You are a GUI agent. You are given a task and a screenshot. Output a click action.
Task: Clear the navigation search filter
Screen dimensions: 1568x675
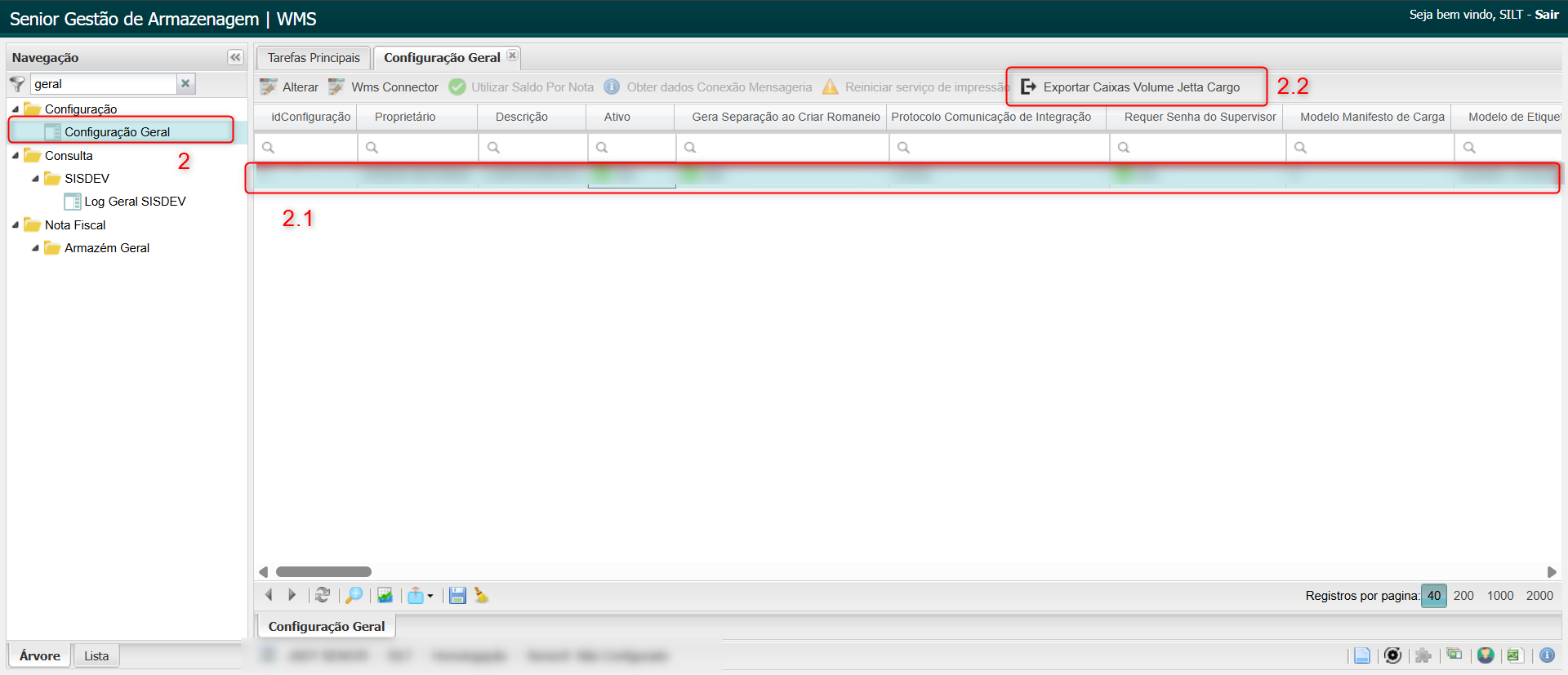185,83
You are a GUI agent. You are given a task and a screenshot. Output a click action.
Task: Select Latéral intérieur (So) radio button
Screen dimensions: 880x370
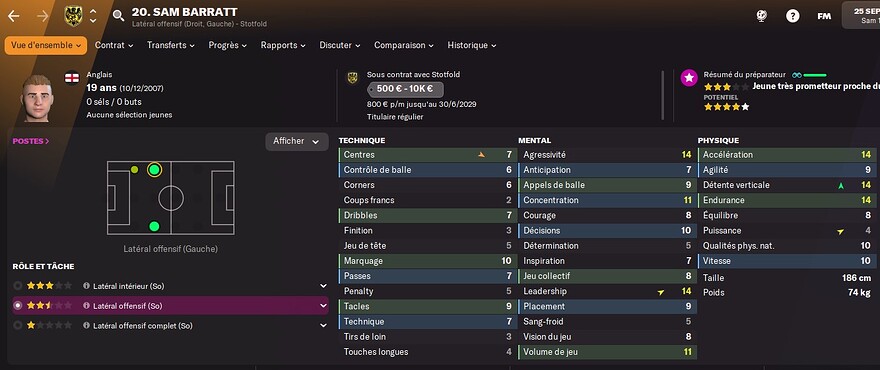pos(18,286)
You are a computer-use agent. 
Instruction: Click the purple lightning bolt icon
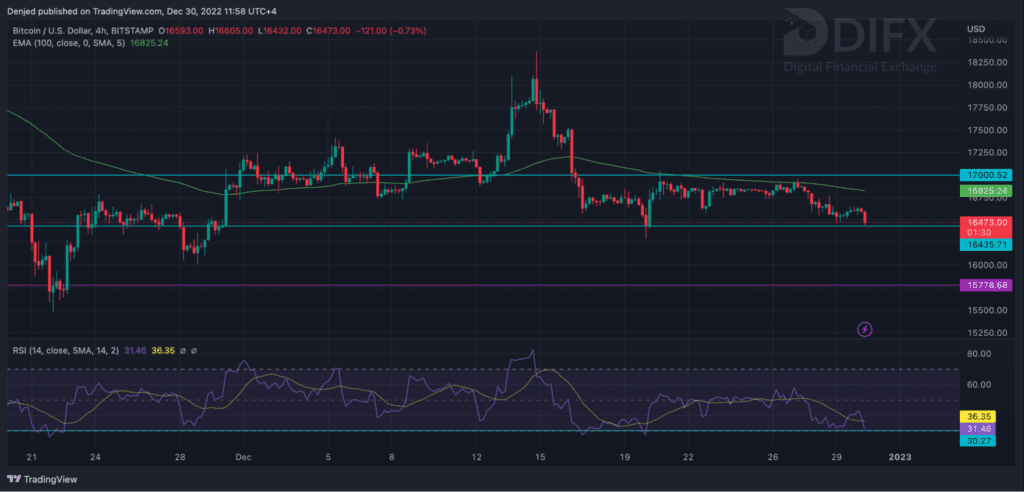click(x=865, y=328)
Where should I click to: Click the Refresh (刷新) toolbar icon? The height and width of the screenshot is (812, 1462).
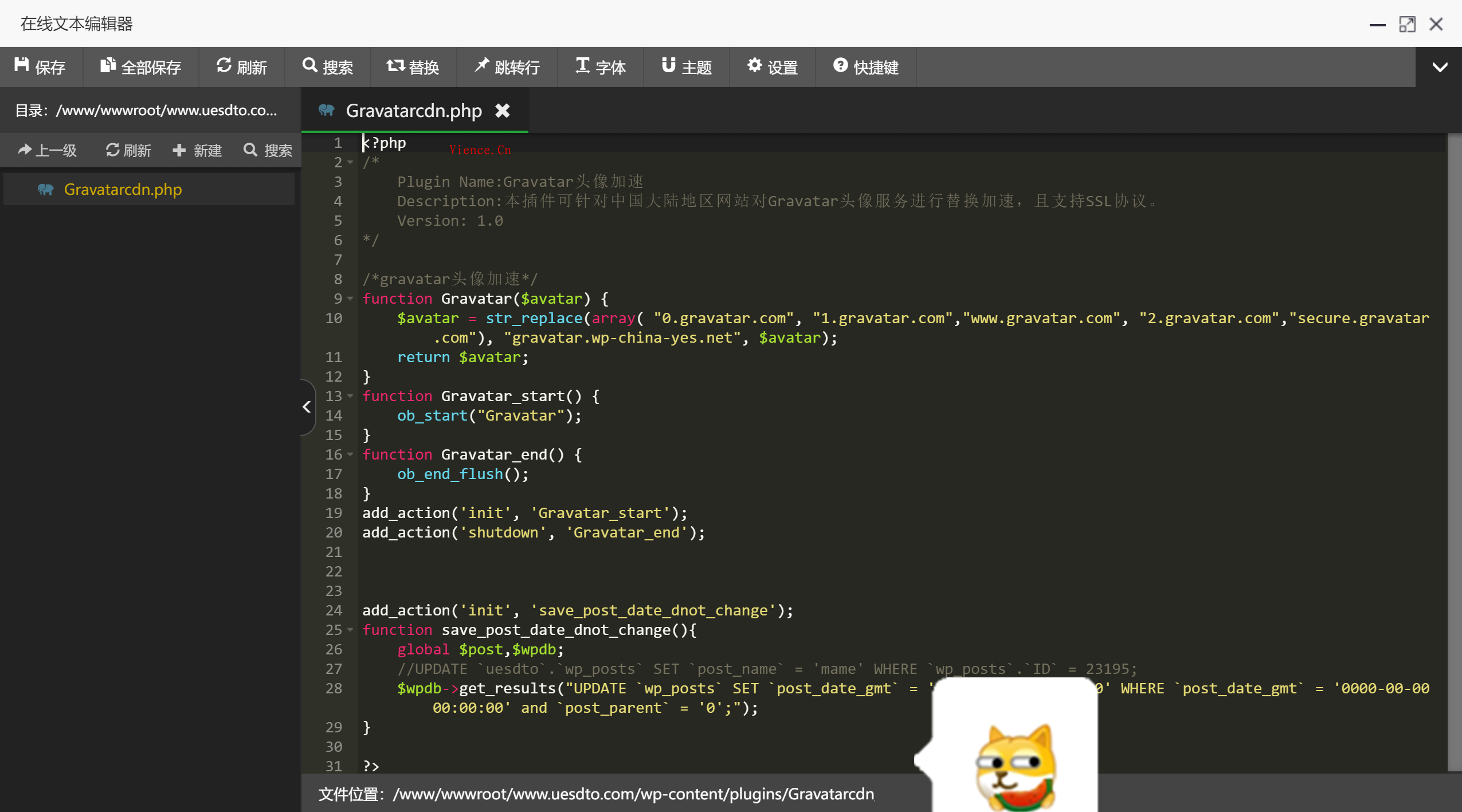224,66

SET TASK
Render the listing above as a JSON list of strings, one string per line, with blank lines left out. Omit the pictures.

FULL OUTPUT
[
  "You are a GUI agent. You are given a task and a screenshot. Output a click action.",
  "Task: Clear the navigation search filter",
  "Screen dimensions: 1568x675",
  "185,83",
  "You are a GUI agent. You are given a task and a screenshot. Output a click action.",
  "Task: Select Latéral intérieur (So) radio button",
  "Screen dimensions: 880x370",
  "pos(18,286)",
  "You are a computer-use agent. ",
  "Instruction: Click the purple lightning bolt icon",
  "click(x=865, y=328)",
  "Where should I click to: Click the Refresh (刷新) toolbar icon? The height and width of the screenshot is (812, 1462).",
  "224,66"
]